I frequently meet students who think that their only options are teaching or accountancy. Some realise there is more than just accountancy and widen their options to other parts of finance. I have seen examples of careers advice given out which reinforces this message. There is a document “Options with mathematics”, published by [1], which is the default document handed out as careers advice for mathematicians in many of the universities I have visited. This lists as directly relevant to a mathematics degree only finance and teaching options1. This is very damaging as it reinforces this incorrect impression of mathematics prospects for both students and their careers staff in a widely distributed document. In my careers talk, I make the point loudly and clearly that there is nothing wrong with either finance or teaching as career options, in fact I say that the country needs excellent mathematics graduates to become maths teachers and inspire the next generation, but that these options are not for everyone. I meet students who say “I don’t want to go into finance or teaching but what can I do?” Some students I talk to seem to genuinely think they have made a huge error in taking a degree that limits their options so thoroughly. If it weren’t so tragic, it would be hilarious.

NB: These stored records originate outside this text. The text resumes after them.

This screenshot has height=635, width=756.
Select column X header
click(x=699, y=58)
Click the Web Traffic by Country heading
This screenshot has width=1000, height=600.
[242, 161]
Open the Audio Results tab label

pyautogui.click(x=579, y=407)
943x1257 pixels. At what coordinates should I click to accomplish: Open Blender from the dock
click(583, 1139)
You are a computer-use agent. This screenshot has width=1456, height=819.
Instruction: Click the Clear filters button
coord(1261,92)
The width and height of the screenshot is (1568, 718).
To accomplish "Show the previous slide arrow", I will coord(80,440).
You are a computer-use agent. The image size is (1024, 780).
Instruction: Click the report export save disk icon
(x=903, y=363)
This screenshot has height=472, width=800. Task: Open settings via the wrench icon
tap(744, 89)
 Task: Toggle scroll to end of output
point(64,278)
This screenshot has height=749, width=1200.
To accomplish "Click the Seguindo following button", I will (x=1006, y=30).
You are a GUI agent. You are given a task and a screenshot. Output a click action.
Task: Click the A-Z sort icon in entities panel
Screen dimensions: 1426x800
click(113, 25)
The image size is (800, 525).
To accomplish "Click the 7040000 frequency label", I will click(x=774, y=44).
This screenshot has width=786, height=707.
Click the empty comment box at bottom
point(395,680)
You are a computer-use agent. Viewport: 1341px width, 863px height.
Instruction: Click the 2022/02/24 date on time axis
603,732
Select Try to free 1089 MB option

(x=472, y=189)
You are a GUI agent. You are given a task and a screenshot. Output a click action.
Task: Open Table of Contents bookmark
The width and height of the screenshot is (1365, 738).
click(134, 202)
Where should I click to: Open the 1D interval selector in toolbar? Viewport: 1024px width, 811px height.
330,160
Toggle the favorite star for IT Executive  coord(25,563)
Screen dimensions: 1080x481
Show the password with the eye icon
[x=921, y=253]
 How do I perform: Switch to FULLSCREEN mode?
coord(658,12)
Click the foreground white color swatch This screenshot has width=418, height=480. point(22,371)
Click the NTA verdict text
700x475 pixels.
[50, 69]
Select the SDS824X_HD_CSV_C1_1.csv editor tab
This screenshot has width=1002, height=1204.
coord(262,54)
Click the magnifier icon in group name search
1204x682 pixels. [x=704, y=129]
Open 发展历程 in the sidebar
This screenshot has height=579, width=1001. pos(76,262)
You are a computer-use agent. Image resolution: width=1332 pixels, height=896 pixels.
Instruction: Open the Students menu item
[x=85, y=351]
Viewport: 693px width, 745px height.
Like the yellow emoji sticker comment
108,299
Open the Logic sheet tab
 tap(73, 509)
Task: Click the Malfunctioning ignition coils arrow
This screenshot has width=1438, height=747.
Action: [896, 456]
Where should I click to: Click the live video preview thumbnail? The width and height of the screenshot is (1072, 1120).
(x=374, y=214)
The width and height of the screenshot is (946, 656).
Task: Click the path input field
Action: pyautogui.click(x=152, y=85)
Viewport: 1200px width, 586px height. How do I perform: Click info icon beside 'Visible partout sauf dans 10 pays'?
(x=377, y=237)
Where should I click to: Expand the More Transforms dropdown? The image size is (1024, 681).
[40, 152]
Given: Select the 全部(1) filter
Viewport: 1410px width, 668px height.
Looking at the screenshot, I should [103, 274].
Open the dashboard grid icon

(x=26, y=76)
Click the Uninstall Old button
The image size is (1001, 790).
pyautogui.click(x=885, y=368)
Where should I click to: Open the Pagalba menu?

I try to make the point in my talk that mathematics is a degree that doesn’t prepare you for a limited career path but in fact gives you skills that are so widely applicable they lead to a huge range of options. I try to stress the good news: according to the Maths Careers website, “Maths graduates earn more!” [2]. This gives some figures for a higher level of graduate average earnings over non-graduates and of mathematicians over the graduate average. Of course, this figure does not really stand scrutiny given the wide range of job types mathematicians are engaged in but can be a nice headliner. I point out that employment for maths graduates is below the graduate average, according to the Prospects graduate destination data [3], which shows what graduates are doing six months following graduation. I use a quote from careers advisor Sue Briault [4] to tell students: careers advisors say “Maths undergraduates are frequently targeted by employers because they have the key skills sought by business.” I do question “frequently targeted,” saying I don’t recall being “frequently targeted” by employers during my time at university! But I point out that if you present yourself in the right way the advice is that employers will be attracted to you.

Also on the subject of good graduate prospects, I point to an article which appeared in the Wall Street Journal in January 2009 [5]. This article claims that mathematics leads to a career path that provides “a steady stream of lucrative, low-stress jobs”. This quote always raises a chuckle and I would be interested to know whether members feel their job fits the description! The article reports on a study which had ranked 200 jobs from “Best” to “Worst”. The top 3 are: Mathematician, Actuary and Statistician. There are, of course, a few caveats here: What exactly is a “Mathematician”? Well, I think they mean someone working in mathematical modelling from the context. Looking at the measures used, these jobs will fare well for not involving heavy lifting, dealing with dangerous chemicals, working outdoors, unsociable hours, etc. and this will inflate their ranking. But actually there are plenty of jobs that don’t involve these and yet the top three are Mathematician, Actuary and Statistician.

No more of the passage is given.